Tonight's writing: 1 hr. Several hastily scribbled notecards.
This outline has been teaching me how to write a novel, verses my usual short stories and novellas.
The first lesson is that it takes longer to write a longer outline (duh). I don't think I've written that much by hand in one sitting in years. I've even got notes on the back of several of the scenes, trying to keep relevant background information where I'll probably use it later. Having reached scenes beyond the half-way point, I've been attacking areas of the setting and background that need to be expanded upon before the final drama can be orchestrated. So far my biggest reason for celebrating is that, if I had started writing this story as per my usual short-story methods, with a sparse outline, I can assure you that it would have petered out and died around word 10,000. A re-write might have salvaged 2,000 of those original words.
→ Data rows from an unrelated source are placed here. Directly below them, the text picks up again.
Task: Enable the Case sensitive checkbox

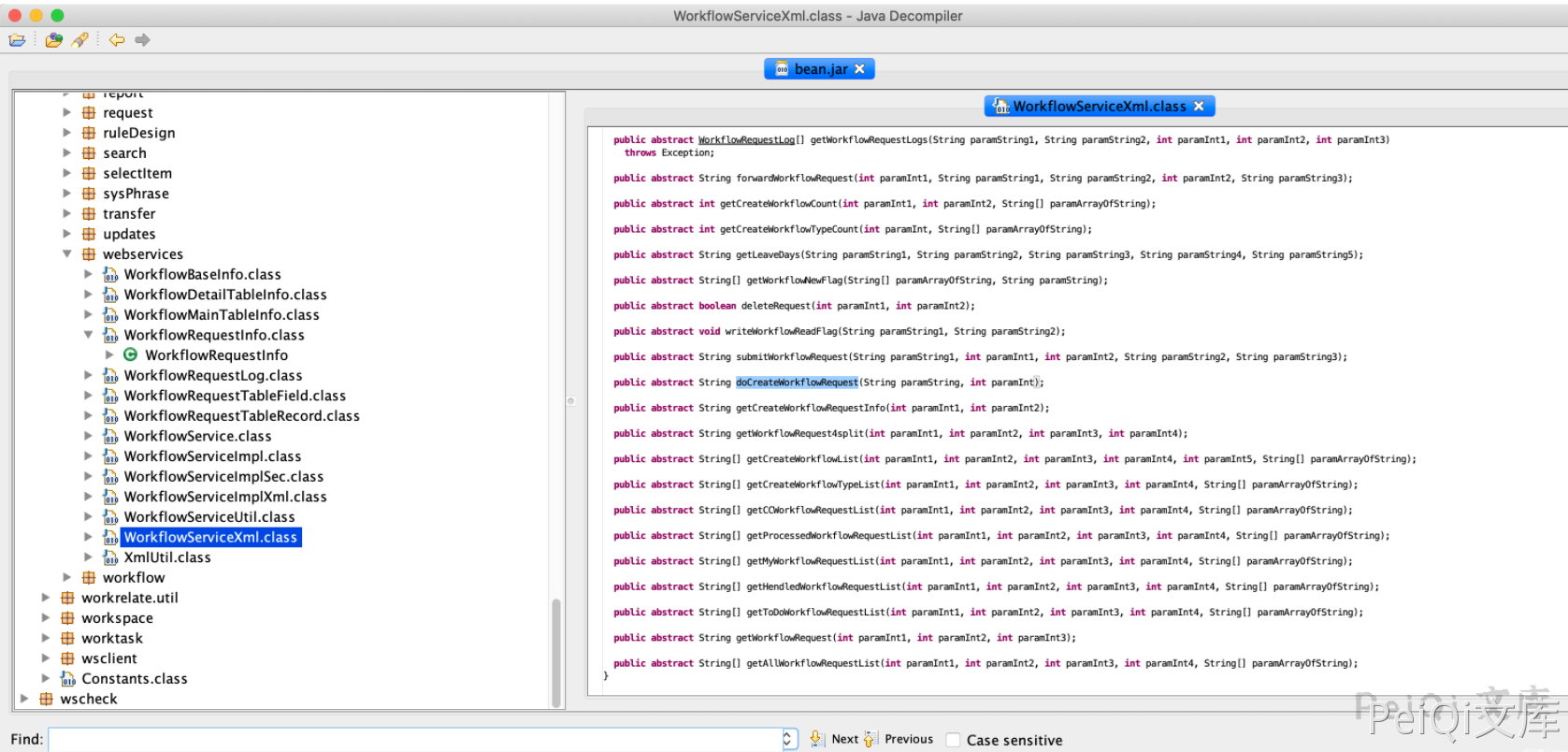Action: (954, 740)
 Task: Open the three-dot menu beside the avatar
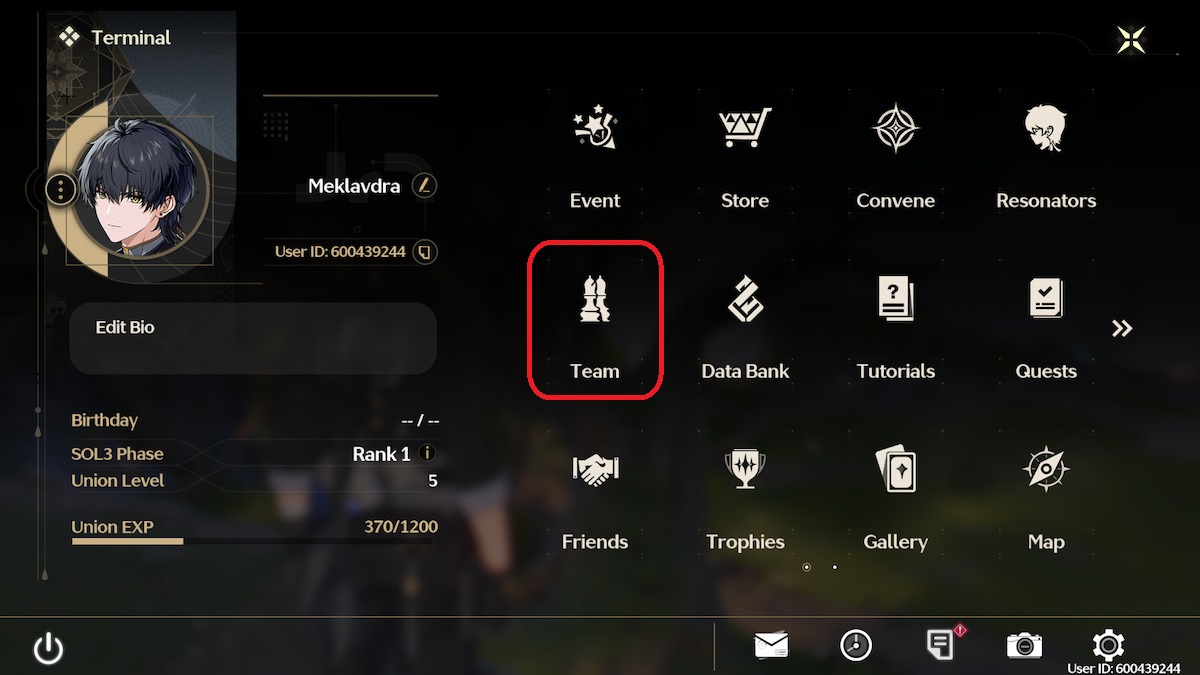62,188
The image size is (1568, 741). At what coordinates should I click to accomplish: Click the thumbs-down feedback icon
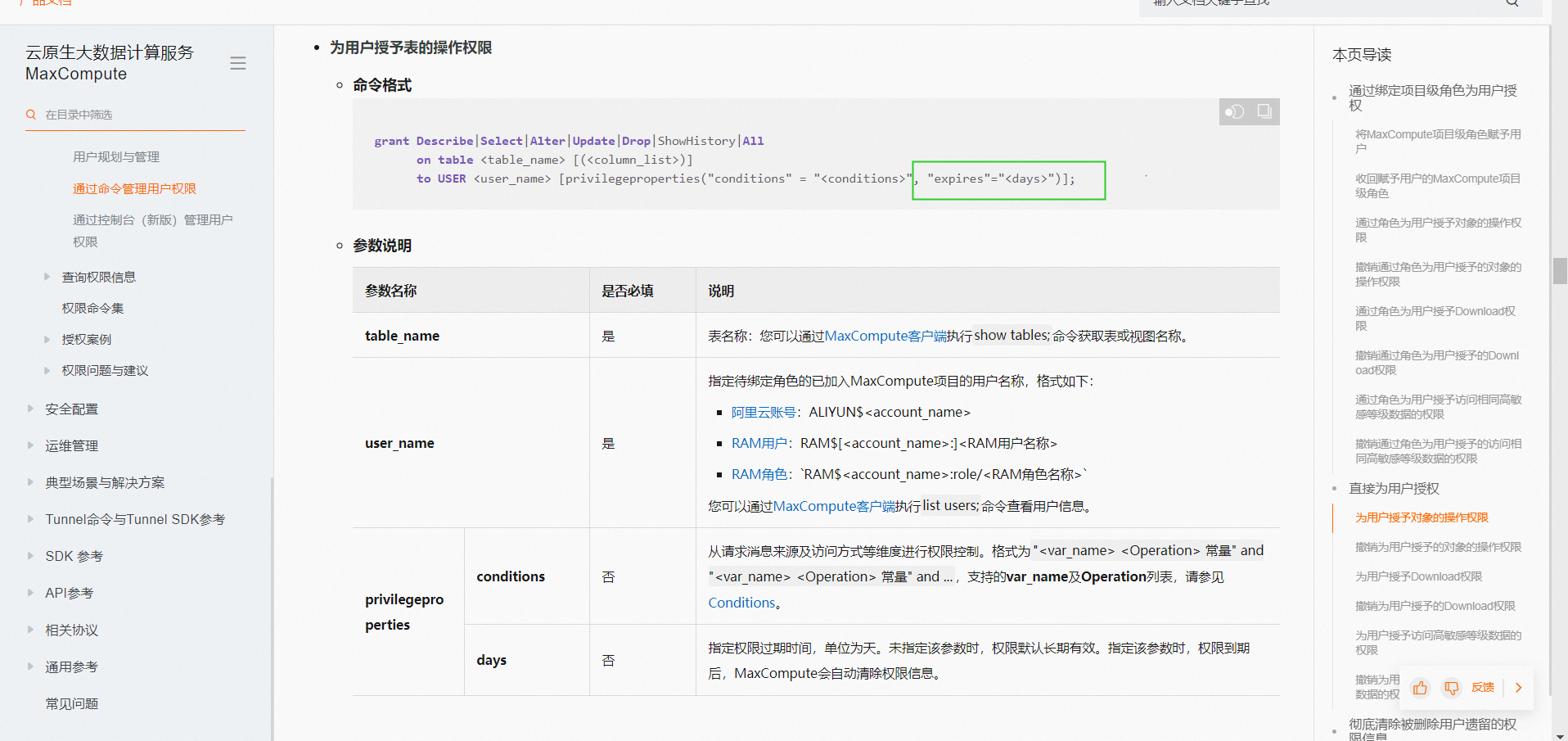(1451, 688)

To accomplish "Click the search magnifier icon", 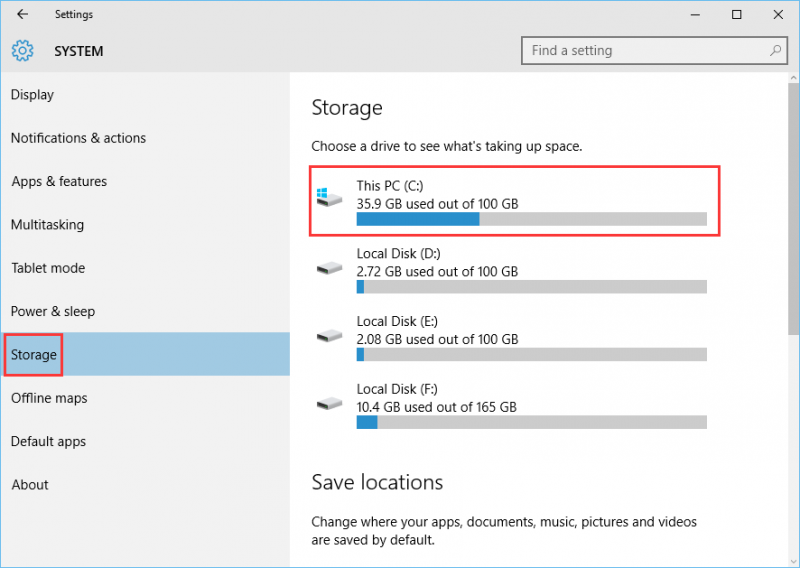I will [x=775, y=51].
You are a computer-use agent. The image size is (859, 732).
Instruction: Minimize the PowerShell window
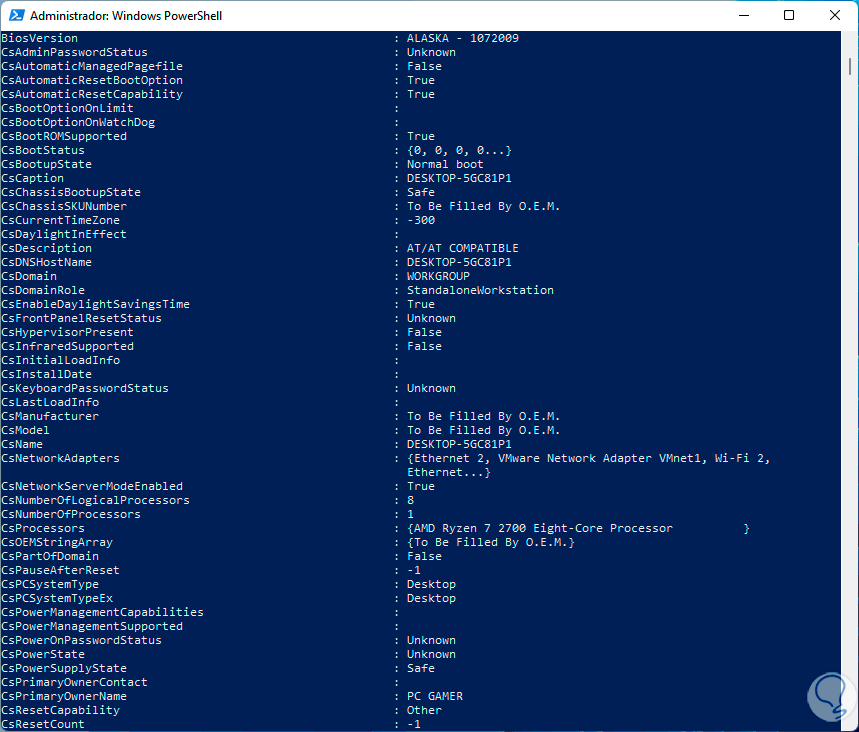(743, 15)
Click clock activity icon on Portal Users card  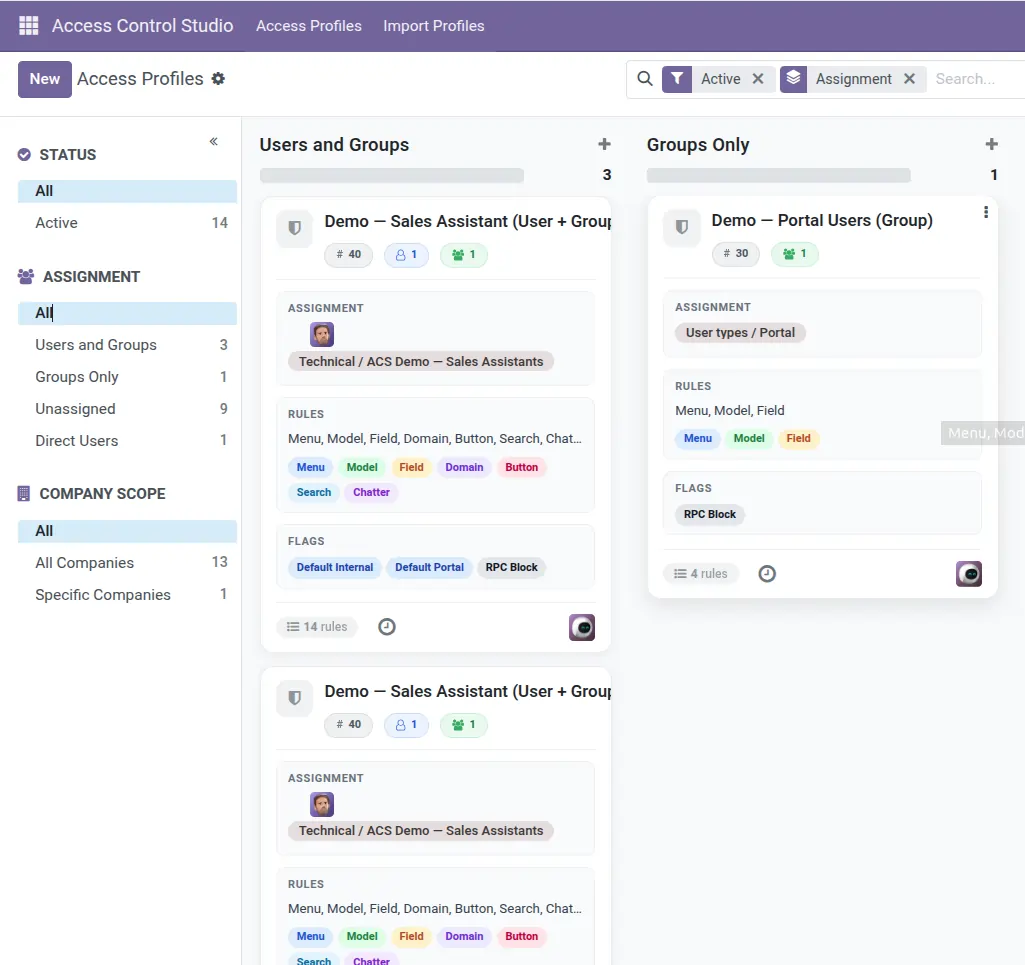pos(767,574)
Speaking of word count, somehow I still have less than 30 cards, which with the way I write, is only a projected 60k. It's adult science fiction so I'll be needing more than 80k to keep it marketable, and accounting for wanting to cut this or that in revisions, I'm going to try for 90k. I'm not used to planning for novels, so that's something I'm keeping in mind as I decide things like, Do I add this character? Do I add this trial that addresses a secondary theme? Do I put a dude (or dudette) in there just to kill them off five scenes later? Yes, yes, yes. I need to say Yes for now and worry about combining characters or scenes later when I'm reviewing the outline before starting the first scene. Instead of getting rid of a character because he's not doing enough, I'm trying to think, what CAN he be doing, so that I can keep him and use him to muddle things up further? YES muddling and death! This seems to be the attitude I need right now to push through the rest of this outline.